Tool Test: Compact Routers
Choose the best tool for profiling, flush trimming, and mortising one-handed.
Synopsis: Cabinetmaker and remodeler Paul Johnson uses a compact router nearly every day for certain jobs: edge profiling, flush trimming, hinge mortising, and trimming laminate. For this article, he put seven models to the test. He took 1/2-in.-deep passes in hardwood and MDF, and then concentrated on more typical tasks: rounding over door edges and cabinet faces, routing profiles in cabinet tops and shelves, mortising hinges, and cutting slots, rabbets, and dadoes.
The original compact routers were created for a singular purpose: trimming laminate for countertops, cabinetry, and shelves. More recently, compact routers have become the go-to tools for edge profiling, flush trimming, and hinge mortising. I use one nearly every day in my remodeling and cabinetmaking business, and I really appreciate how a compact router, which can be held with one hand, frees my other hand for holding stock or managing the cord. Since I was in the market for a new compact router, I welcomed the chance to review all of the currently available models in a head-to-head test.
How we tested
I routinely use my compact router for dadoes, grooves, and rabbets, so I began the process with a power test. I gathered half a dozen species of hardwoods and some MDF and took successively deeper passes with a 3⁄4-in. mortising bit. I found that all but one of the routers could take 1⁄2-in.-deep passes with little problem. With power no longer a question, I concentrated on day-to-day shop and job-site tasks. I rounded over hundreds of feet of door edges and cabinet faces; routed profiles into cabinet tops and shelves; mortised hinges; and cut slots, rabbets, and dadoes.
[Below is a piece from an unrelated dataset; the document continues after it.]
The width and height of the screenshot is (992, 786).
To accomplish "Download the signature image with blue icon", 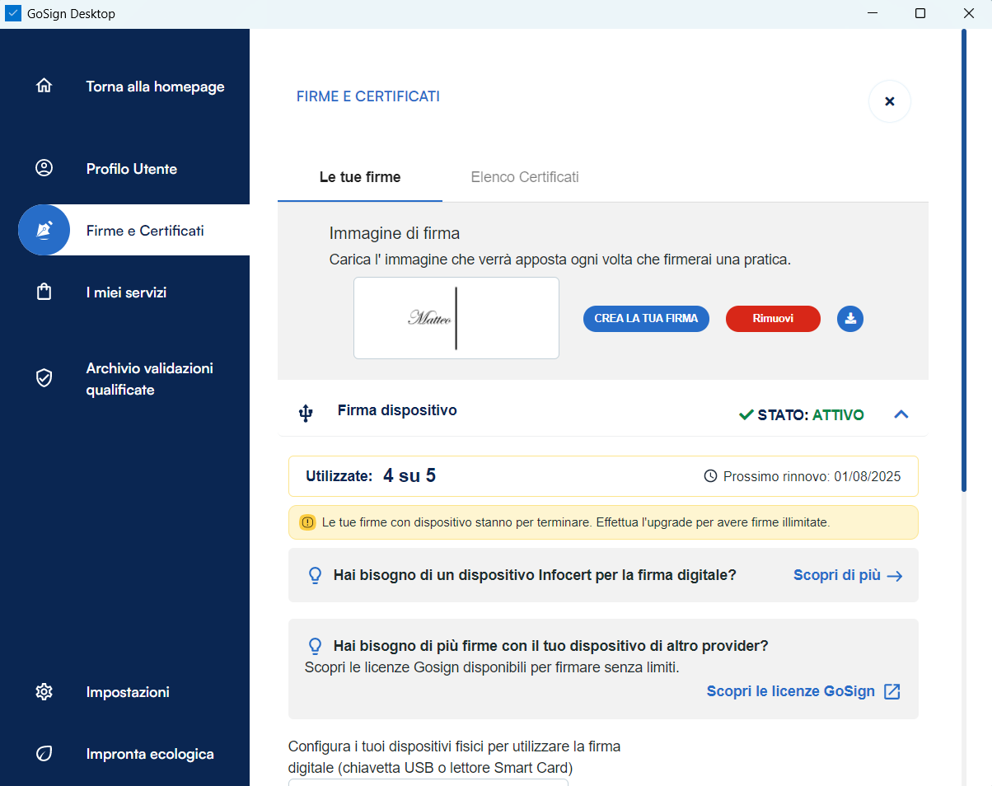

Best overall and best value
After a few weeks of using these routers, I determined that the Bosch is the best overall, but the Makita and Ridgid are also in the running. The Bosch is available in several kits, which are differentiated by the last letters of their model name. The EVSPK has both plunge and fixed bases and is my top pick for general finish carpentry and cabinetmaking. The accessories in the EVSNK make it suitable primarily for laminate work. If you don’t need the plunge base, the EVSK includes a router, case, and edge guide. The Ridgid is my best-value pick.